Tweaking video settings and allocating a larger amount of video memory can also improve your virtual machine’s apparent speed. For example, enabling the 2D acceleration feature in VirtualBox improves video playback in virtual machines, while enabling 3D acceleration will allow you to use some 3D applications at a more reasonable speed.

Read More: How To Enable 3D Acceleration and Use Windows Aero in VirtualBox




Ensure Intel VT-x or AMD-V Is Enabled

Intel VT-x and AMD-V are special processor extensions that improve virtualization. Newer Intel and AMD processors generally include these features. However, some computers don’t automatically enable VT-x or AMD-V – you may have to go into your computer’s BIOS and enable this setting yourself, even if your computer supports it.

To determine whether your Intel CPU supports Intel VT, you can use Intel’s Processor Identification Utility. If your CPU supports this feature but the option is unavailable in your virtual machine program, you’ll need to enter your computer’s BIOS and enable this feature. This setting is generally enabled by default with AMD processors.




Place The Virtual Machine’s Files On Another Drive

Disk performance can limit your virtual machine’s speed. Placing the virtual machine’s files on a separate drive – not your system drive – can help improve performance. Your virtual machine and host operating system won’t be competing to read and write from the same disk.
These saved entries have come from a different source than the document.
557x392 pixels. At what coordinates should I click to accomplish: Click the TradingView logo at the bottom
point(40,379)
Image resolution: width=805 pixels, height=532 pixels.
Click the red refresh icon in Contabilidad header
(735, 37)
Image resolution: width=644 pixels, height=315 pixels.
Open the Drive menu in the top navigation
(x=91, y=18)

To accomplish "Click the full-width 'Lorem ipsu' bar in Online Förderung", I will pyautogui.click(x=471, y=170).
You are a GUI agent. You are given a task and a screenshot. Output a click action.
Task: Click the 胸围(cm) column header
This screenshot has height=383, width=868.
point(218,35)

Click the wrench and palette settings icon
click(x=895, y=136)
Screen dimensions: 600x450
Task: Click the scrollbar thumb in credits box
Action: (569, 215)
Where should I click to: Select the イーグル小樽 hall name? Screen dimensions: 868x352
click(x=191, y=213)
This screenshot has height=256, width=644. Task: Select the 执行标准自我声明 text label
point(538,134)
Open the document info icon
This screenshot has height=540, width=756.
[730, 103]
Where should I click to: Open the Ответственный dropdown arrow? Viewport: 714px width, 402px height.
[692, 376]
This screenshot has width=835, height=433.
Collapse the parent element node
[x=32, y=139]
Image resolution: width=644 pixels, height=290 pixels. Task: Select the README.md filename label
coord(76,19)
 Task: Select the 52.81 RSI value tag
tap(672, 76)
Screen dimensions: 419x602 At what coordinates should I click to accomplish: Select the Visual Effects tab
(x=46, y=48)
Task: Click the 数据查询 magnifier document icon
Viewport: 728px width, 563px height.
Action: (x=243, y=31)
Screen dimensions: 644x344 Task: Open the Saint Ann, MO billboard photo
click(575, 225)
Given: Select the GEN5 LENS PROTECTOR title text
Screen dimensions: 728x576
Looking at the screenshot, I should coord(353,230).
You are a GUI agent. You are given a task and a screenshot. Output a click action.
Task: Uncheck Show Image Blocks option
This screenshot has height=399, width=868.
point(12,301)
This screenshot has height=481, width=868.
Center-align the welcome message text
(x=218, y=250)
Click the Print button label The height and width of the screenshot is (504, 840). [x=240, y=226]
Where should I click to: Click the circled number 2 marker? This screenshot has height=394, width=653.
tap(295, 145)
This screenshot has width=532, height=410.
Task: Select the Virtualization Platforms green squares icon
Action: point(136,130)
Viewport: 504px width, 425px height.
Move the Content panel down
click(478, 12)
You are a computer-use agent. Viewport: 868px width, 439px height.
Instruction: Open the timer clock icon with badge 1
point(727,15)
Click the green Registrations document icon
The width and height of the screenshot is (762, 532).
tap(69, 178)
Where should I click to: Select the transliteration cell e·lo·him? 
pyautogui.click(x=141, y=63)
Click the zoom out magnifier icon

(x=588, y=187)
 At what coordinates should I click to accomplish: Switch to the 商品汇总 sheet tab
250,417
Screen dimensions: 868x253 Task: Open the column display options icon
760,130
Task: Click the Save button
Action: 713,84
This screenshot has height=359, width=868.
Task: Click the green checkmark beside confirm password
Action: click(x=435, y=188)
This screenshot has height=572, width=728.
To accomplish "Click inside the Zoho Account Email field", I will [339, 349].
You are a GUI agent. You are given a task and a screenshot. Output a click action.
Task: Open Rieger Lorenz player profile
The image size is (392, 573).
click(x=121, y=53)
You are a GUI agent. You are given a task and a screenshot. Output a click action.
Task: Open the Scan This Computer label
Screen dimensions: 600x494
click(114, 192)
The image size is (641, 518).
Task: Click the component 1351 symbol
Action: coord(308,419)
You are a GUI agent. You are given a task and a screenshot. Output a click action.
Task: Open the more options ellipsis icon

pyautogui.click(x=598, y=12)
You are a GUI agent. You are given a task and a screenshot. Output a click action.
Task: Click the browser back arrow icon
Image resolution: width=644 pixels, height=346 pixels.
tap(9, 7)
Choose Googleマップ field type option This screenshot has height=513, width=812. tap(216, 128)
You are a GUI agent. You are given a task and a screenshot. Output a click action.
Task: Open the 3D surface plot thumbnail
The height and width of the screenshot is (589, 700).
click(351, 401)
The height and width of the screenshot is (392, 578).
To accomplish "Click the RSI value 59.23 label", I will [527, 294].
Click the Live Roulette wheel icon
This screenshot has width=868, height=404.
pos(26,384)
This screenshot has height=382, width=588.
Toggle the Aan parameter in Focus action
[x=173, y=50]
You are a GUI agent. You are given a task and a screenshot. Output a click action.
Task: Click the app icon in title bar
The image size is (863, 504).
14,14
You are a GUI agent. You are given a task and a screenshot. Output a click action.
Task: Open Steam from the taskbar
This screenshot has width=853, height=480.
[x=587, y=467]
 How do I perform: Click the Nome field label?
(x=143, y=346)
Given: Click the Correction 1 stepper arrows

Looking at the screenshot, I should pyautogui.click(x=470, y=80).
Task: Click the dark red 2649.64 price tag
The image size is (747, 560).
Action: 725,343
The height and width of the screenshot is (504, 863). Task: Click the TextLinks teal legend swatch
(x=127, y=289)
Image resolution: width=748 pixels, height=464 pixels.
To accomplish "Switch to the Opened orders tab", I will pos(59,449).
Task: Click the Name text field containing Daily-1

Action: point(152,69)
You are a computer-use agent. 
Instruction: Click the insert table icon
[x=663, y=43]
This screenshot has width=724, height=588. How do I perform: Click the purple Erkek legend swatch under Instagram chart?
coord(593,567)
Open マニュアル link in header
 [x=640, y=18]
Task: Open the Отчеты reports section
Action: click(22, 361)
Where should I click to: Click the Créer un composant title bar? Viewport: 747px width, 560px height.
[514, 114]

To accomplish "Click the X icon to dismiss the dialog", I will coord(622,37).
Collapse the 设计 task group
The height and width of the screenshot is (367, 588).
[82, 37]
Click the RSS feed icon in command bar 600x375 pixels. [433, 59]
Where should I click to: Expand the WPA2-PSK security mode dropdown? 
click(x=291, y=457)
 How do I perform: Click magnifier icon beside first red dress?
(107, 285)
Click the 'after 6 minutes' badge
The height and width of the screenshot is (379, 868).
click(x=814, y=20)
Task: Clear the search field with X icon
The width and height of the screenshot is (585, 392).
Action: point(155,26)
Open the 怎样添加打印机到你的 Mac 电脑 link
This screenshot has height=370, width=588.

However, you shouldn't run the virtual machine off an external drive – this will be much slower.




Resume Instead of Shutting Down

When you’re done using your virtual machine, you may want to save its state instead of shutting it down completely. The next time you want to use your virtual machine, you can just double-click it to start it – the guest operating system will resume where you left off instead of booting up from scratch.

This is similar to using the hibernate or suspend feature instead of shutting your computer off. Your virtual machine program saves the contents of your virtual machine’s memory to a file on your hard drive and loads that file when you next start the virtual machine.




Improve Performance Inside the Virtual Machine

You can improve performance inside the virtual machine in the same ways you would on a physical computer. For example, reducing the amount of background applications and programs that run at start-up will improve your guest operating system’s boot time and reduce the amount of RAM used by your virtual machine.

You may also want to consider not running an antivirus inside your virtual machine — for example, if your virtual machine is isolated from the Internet, an antivirus may just be slowing things down. Of course, there’s a security trade-off here – if you use a virtual machine that’s connected to the Internet, you may want to stick with an antivirus.

Running a disk defragmentation program inside your virtual machine may also help.




Defragment & Compact Virtual Machines

You can improve performance by defragmenting your virtual machine’s disk files, just like you can defragment other files on your computer – fragmentation could be particularly bad if you use a dynamically expanding disk.

VMware has an integrated tool for this, while you’ll have to use another defragmentation utility if you’re using VirtualBox.

After defragmenting a dynamic disk, you may also want to compact it – the compact operation shrinks a dynamic disk, making it take up less space on your hard disk. Because the file size is smaller, the virtual disk may load faster. VMware has a “Compact” option in its interface, while VirtualBox users will have to use the –compact operation on the command line.




Try Another Virtual Machine Program

Some people report VirtualBox being faster for them, while some report VMware being faster. Which virtual machine program is faster for you may depend on your host operating system, guest operating system, system configuration, or a number of other factors – but if you’re not seeing satisfactory performance, you may want to try another program. VirtualBox is completely free, while VMware Player is free for non-commercial use.